Work item – Give back the records that follow exactly, images excluded.

━━━━━━━━━━

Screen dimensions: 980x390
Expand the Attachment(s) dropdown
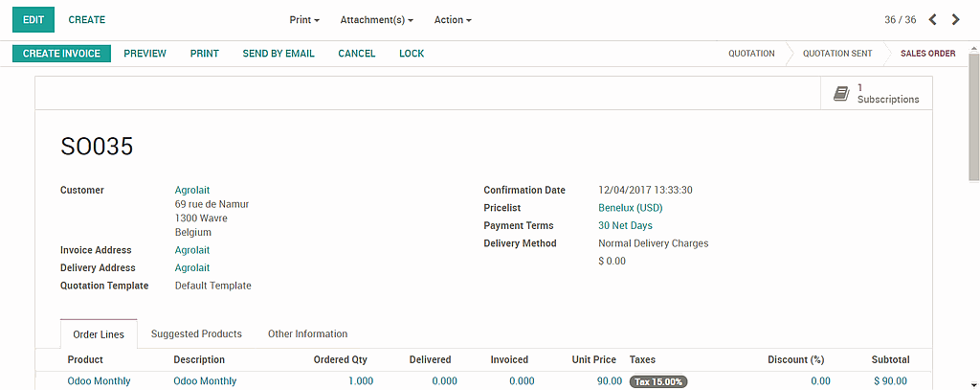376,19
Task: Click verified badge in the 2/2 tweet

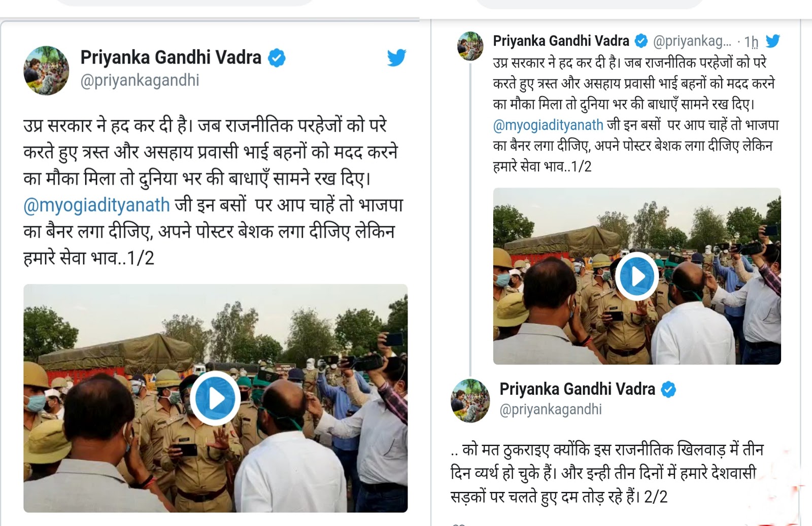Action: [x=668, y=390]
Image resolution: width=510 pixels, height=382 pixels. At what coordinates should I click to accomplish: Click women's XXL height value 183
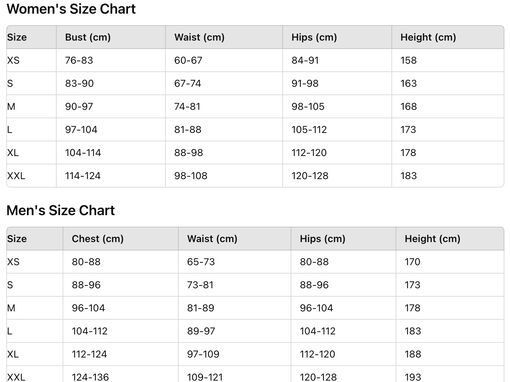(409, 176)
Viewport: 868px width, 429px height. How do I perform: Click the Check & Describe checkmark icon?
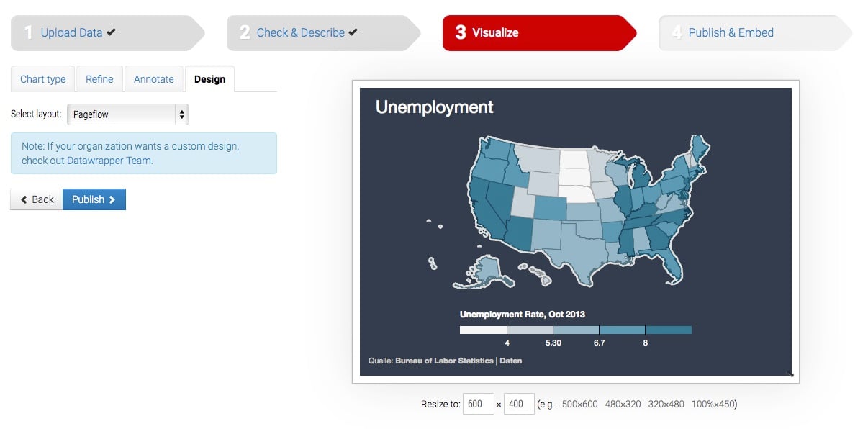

━━━━━━━━━━

Reply to the task –
Screen dimensions: 980x390
Expand the Attachment(s) dropdown
376,19
Task: Click verified badge in the 2/2 tweet

Action: [x=668, y=390]
Image resolution: width=510 pixels, height=382 pixels. At what coordinates should I click to accomplish: Click women's XXL height value 183
(409, 176)
Viewport: 868px width, 429px height. How do I perform: Click the Check & Describe checkmark icon?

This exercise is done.